::: Extract

Citrus Plaza, along with the adjacent and contiguous Mountain Grove shopping center located in Redlands, California, United States, are owned by Majestic Realty Co. It consists of 520,000 square feet of retail and restaurant space, anchored by Target, Kohl’s, Barnes & Noble at Citrus Plaza and Nordstrom Rack, Hobby Lobby, Ulta and Nike at Mountain Grove. The entire shopping center sits on 53 acres of a 120-acre master planned super block. Citrus Plaza opened in 2004-05. and Mountain Grove opened in 2015.

==History==

The large city block known colloquially as the "doughnut hole", is an approximately 1000 acre unincorporated area surrounded by the city of Redlands in southwestern San Bernardino County, California. Citrus groves and farmland were scattered throughout the area since the 19th century.

The city of Redlands began making public works improvements in the 1970s, after the county's Local Agency Formation Commission indicated the city would eventually be allowed to annex the area. Majestic Realty acquired the majority of the land and proposed the Citrus Plaza shopping center in 1993. Negotiations with the city government through the 1990s deteriorated into legal disputes. Majestic Realty successfully lobbied the state government to pass a law in 2000 removing Redlands' control over the area. Local governments and Majestic Realty came to a settlement in 2000, and the center opened in 2003.

::::::
::: Entries supplied

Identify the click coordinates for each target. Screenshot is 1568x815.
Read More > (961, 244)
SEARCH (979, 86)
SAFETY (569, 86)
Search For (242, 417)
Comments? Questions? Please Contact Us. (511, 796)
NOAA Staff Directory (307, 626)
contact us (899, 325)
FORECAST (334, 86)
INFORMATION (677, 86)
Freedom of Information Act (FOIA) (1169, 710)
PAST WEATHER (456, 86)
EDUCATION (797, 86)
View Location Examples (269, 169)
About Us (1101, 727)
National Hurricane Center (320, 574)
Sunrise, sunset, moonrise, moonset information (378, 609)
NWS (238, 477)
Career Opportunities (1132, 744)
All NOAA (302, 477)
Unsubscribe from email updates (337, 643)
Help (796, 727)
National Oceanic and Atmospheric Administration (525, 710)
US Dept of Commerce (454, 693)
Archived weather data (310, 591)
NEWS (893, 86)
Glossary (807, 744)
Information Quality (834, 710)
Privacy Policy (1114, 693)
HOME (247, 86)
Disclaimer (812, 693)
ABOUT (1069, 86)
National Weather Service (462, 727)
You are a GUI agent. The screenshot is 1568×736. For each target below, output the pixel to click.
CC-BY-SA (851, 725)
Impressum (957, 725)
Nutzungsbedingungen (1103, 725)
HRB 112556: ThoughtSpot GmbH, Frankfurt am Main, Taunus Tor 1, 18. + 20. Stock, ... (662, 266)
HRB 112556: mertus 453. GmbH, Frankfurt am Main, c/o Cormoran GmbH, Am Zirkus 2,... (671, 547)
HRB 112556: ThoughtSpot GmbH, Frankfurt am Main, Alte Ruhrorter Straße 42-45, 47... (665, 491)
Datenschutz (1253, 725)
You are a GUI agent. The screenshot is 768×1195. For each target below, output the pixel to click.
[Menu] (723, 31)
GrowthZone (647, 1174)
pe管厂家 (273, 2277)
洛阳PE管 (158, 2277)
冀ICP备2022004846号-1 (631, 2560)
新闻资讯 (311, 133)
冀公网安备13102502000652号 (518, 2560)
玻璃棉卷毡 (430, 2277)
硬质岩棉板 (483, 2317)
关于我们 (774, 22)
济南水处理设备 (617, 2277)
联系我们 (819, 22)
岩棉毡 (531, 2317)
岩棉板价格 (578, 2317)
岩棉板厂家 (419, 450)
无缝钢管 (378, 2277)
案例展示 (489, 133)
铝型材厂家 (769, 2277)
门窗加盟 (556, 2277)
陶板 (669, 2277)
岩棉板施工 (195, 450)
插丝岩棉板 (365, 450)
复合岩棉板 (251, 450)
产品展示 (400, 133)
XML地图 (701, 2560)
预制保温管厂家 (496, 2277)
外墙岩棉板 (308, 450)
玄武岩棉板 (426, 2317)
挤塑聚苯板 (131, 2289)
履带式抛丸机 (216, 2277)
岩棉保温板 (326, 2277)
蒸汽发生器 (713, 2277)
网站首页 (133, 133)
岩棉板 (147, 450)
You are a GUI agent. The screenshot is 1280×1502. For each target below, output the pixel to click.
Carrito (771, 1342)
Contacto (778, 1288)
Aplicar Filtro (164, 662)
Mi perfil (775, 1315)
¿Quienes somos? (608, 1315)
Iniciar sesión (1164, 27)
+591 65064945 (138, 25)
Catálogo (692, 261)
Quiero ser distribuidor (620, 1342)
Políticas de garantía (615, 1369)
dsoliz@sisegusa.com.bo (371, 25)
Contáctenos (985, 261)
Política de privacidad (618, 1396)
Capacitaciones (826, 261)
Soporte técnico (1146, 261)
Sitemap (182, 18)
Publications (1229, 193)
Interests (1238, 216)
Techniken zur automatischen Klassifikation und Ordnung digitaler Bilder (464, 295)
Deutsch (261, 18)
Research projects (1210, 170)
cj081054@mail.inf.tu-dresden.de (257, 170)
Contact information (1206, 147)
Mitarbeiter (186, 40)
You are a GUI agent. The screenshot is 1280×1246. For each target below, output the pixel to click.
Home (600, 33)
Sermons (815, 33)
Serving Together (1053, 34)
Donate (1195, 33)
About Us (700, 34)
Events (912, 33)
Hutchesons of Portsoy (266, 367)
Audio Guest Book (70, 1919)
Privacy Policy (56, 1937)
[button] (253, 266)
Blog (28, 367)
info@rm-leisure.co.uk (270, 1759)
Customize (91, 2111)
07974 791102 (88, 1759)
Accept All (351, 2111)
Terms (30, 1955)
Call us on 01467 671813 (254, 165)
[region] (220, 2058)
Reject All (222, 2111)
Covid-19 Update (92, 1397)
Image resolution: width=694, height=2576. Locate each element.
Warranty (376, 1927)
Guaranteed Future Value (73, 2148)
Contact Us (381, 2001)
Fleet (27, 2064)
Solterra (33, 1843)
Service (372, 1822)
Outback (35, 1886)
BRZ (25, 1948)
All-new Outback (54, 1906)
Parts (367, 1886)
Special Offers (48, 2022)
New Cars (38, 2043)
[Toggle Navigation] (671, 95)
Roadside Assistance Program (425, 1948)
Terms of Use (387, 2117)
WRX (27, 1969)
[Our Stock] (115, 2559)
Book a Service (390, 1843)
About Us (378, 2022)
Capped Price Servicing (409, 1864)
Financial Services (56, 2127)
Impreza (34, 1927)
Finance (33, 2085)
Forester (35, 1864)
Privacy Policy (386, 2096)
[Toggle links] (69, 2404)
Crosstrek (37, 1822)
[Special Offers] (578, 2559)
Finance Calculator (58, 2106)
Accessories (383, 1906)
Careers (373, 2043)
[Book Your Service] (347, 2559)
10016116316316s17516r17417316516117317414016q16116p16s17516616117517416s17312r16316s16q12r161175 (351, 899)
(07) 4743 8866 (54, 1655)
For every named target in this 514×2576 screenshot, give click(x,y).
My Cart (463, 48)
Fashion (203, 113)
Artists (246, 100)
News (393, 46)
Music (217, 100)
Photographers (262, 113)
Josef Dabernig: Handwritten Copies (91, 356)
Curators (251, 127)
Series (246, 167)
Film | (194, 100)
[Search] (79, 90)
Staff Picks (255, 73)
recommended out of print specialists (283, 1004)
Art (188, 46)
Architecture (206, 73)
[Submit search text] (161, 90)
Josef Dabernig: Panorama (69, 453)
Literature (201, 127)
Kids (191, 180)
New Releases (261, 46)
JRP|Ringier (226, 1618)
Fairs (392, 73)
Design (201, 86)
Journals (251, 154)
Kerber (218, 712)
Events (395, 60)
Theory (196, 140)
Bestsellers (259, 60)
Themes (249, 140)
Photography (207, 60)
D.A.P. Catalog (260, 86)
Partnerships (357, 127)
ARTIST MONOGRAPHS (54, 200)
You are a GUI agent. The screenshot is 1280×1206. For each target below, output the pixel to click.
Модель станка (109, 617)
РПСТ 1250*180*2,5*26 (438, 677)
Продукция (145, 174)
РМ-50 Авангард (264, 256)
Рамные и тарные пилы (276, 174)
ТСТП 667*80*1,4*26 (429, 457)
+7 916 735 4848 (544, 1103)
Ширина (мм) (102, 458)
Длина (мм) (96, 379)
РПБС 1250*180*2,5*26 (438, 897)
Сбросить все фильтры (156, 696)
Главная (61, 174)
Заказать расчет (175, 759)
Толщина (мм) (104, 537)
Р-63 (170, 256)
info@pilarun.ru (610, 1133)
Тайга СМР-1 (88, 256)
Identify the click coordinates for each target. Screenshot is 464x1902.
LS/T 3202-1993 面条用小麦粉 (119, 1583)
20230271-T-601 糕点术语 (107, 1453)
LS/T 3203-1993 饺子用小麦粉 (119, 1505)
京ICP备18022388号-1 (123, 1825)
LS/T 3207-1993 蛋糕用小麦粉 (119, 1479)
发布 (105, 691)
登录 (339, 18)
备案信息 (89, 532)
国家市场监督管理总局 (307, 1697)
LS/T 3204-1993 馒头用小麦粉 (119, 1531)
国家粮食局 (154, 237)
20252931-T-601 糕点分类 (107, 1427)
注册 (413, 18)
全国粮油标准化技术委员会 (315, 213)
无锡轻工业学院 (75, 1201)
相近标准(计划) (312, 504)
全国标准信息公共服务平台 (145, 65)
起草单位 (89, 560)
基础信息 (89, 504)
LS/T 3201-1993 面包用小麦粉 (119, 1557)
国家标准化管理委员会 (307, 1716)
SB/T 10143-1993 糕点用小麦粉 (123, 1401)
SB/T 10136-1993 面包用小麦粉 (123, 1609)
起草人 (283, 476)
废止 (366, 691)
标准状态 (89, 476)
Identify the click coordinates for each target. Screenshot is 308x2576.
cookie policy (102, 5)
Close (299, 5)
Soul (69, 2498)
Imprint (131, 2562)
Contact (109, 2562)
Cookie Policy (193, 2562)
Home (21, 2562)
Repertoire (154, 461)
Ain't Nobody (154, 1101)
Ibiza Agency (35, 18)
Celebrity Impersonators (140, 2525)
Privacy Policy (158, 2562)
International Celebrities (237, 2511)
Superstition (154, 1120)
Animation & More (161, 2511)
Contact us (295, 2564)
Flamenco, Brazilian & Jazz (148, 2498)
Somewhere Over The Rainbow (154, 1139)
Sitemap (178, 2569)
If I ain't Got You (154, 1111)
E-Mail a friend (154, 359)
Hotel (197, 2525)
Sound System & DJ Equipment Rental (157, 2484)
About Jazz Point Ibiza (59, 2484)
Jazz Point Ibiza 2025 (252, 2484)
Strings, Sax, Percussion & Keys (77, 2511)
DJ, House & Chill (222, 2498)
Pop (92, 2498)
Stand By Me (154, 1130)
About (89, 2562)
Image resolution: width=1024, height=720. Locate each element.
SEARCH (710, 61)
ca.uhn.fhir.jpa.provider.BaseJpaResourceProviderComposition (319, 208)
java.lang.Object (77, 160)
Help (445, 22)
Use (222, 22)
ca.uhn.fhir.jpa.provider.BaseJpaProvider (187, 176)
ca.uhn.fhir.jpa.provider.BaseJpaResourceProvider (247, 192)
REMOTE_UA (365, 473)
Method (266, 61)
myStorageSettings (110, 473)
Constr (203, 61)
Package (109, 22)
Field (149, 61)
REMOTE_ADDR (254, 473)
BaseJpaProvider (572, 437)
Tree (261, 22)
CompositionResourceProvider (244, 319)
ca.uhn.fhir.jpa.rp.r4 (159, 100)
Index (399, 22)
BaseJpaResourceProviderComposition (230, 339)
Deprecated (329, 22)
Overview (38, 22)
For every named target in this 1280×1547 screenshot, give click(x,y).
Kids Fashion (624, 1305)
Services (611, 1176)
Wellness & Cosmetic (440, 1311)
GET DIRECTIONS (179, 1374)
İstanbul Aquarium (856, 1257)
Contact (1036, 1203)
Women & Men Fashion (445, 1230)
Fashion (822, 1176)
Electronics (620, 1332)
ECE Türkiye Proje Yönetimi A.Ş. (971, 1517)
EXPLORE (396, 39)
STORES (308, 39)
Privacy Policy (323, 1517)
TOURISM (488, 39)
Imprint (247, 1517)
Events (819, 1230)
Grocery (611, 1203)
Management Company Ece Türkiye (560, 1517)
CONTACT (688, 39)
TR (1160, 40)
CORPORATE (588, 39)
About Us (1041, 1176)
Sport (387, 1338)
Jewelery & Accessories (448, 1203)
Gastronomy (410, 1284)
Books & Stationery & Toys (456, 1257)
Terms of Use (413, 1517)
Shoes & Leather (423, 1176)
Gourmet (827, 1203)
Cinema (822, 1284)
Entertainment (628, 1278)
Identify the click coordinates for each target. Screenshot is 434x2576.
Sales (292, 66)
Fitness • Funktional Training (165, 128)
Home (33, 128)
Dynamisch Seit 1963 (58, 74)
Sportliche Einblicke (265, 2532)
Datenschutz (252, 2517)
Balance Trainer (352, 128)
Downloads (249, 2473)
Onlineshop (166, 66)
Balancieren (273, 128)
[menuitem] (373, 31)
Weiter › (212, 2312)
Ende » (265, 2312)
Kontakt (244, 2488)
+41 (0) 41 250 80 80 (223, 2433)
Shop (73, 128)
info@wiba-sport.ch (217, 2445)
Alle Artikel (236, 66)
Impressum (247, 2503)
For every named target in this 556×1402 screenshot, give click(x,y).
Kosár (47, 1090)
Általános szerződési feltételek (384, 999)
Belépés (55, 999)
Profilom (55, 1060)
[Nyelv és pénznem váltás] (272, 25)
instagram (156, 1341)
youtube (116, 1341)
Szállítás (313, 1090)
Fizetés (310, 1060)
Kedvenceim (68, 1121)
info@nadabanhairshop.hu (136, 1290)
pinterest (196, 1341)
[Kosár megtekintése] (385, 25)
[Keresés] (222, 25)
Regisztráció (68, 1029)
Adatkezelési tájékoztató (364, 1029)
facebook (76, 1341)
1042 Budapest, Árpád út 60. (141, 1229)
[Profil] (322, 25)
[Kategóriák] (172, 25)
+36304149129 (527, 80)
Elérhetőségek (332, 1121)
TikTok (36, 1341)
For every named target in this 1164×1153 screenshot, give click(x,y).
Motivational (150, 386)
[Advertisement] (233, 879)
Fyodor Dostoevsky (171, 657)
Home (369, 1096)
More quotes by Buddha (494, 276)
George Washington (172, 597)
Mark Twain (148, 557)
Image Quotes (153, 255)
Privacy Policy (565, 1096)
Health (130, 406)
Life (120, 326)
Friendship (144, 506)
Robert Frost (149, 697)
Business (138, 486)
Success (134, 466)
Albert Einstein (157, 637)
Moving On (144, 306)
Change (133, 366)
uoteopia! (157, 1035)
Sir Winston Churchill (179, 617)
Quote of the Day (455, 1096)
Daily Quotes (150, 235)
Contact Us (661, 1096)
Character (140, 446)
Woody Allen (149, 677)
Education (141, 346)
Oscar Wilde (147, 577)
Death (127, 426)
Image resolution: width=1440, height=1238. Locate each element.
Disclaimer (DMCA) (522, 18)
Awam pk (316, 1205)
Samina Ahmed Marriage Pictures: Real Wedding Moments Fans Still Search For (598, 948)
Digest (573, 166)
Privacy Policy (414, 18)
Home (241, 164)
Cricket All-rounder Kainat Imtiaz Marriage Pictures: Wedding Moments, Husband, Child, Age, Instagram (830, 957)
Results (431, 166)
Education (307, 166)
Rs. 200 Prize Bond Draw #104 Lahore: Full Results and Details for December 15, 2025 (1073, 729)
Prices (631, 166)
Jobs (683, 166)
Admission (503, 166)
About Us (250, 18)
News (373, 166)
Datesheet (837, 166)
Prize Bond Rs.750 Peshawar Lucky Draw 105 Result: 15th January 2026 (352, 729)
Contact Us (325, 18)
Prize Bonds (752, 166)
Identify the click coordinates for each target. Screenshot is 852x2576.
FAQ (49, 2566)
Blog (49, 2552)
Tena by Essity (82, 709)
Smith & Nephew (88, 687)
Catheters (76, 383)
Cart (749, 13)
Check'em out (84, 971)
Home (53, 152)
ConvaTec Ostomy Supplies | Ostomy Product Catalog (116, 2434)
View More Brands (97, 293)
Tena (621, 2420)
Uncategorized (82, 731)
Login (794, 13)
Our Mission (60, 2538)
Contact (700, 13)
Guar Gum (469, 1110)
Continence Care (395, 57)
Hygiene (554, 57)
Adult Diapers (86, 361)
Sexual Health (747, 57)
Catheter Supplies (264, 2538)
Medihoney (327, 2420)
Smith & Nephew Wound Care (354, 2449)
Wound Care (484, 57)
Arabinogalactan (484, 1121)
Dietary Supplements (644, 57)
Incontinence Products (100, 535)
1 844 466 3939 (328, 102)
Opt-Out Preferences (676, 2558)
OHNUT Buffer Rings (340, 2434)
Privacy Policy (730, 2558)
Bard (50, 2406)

::::::

**Check your understanding**
a - Answer these from the Citrus Plaza text, giving each answer on its own line:
(i) How many square feet of retail and restaurant space does the shopping center have?
(ii) About how many acres is the unincorporated area called the "doughnut hole"?
(iii) In what year did Majestic Realty propose the Citrus Plaza shopping center?
b - Write the next part of the text about the Citrus Plaza shopping center, picking up after its last sentence.

**Results by task**
a -
(i) 520,000 square feet
(ii) About 1000 acres
(iii) 1993

b -
In 2003, voters in Redlands passed Measure N, a tax-sharing agreement that allocates 90% of sales tax generated in the Donut Hole to the city, and the remainder to the county. By 2023, the city is receiving 100% of the sales tax revenue.

An expansion called Mountain Grove at Citrus Plaza opened in 2015.

== Description ==
Citrus Plaza is a 100% leased property. It is highly visible from the Foothill (I-210) and San Bernardino (I-10) freeways. It is located in the "Donut Hole", an enclave of unincorporated San Bernardino County territory within Redlands. The shopping center opened in 2003 after controversy over its location. County officials pushed the planning process thru county approval negating Redlands city officials.

The shopping center comprises department stores, shops, restaurants, a Harkins movie theater, a Nike store and 281 residential units, The Summit Apartments opened in 2018. Retail anchors are Kohl's, Target, Barnes and Noble, Hobby Lobby, Banana Republic and Nordstrom. There are events throughout the year such as the tree lighting and Santa during the holiday season. A 110-room Marriot hotel and a Aldi grocery store were added in 2021. The Target was remodeled into a Super Target in 2022.